----- DATA SHOWN -----

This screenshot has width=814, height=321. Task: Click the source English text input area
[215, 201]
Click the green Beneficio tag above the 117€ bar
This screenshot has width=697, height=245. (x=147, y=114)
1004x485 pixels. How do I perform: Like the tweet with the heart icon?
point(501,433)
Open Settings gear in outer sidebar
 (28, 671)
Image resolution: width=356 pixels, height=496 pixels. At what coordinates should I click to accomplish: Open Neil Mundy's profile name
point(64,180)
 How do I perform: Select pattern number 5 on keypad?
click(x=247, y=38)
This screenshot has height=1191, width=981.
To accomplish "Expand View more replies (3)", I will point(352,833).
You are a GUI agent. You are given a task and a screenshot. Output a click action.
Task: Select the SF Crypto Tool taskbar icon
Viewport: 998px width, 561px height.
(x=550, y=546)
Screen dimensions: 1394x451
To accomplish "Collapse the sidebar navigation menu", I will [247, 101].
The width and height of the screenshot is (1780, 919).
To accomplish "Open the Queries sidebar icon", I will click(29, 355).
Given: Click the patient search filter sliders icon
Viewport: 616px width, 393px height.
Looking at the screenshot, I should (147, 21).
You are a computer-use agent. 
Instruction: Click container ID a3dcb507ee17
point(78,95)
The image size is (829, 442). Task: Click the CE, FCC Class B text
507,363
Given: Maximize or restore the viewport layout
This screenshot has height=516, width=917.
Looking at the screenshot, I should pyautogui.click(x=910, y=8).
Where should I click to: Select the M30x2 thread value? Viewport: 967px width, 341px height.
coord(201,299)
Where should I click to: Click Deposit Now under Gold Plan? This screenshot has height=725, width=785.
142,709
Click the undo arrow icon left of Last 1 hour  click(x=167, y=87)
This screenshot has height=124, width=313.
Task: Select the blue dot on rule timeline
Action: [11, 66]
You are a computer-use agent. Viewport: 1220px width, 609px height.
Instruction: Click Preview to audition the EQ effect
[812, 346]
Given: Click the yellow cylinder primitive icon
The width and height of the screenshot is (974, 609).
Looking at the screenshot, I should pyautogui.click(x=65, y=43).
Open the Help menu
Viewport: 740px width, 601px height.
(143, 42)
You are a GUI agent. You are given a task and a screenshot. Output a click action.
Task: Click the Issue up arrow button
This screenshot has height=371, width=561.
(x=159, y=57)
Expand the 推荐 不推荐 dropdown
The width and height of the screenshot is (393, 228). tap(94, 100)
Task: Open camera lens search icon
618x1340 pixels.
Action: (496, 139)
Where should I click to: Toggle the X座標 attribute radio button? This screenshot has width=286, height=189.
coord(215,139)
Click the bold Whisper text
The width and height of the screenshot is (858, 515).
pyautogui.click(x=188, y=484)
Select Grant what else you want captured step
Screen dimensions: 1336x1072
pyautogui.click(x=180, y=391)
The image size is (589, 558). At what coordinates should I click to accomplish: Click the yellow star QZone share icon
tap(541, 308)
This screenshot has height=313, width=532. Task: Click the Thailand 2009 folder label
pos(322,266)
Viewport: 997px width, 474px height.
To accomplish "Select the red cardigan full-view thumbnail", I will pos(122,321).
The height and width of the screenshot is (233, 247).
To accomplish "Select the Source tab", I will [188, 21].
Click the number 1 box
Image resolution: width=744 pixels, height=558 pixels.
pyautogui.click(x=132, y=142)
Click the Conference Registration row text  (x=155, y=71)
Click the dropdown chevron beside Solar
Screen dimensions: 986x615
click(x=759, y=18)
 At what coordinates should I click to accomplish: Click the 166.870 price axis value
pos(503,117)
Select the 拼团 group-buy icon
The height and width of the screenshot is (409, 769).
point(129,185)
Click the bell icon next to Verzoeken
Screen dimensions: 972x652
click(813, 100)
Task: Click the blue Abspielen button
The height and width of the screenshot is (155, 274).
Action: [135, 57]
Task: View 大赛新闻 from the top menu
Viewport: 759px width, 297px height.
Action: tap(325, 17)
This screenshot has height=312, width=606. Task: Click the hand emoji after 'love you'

-----

◆ YOUR TASK:
Where a line of the data above includes "agent", copy that line.

◆ TASK RESPONSE:
You are a GUI agent. You are given a task and a screenshot. Output a click action.
You are a computer-use agent. 
You are a computer-use agent. Viewport: 1220px width, 609px height.
You are a GUI agent. You are given a task and a screenshot. Output a click action.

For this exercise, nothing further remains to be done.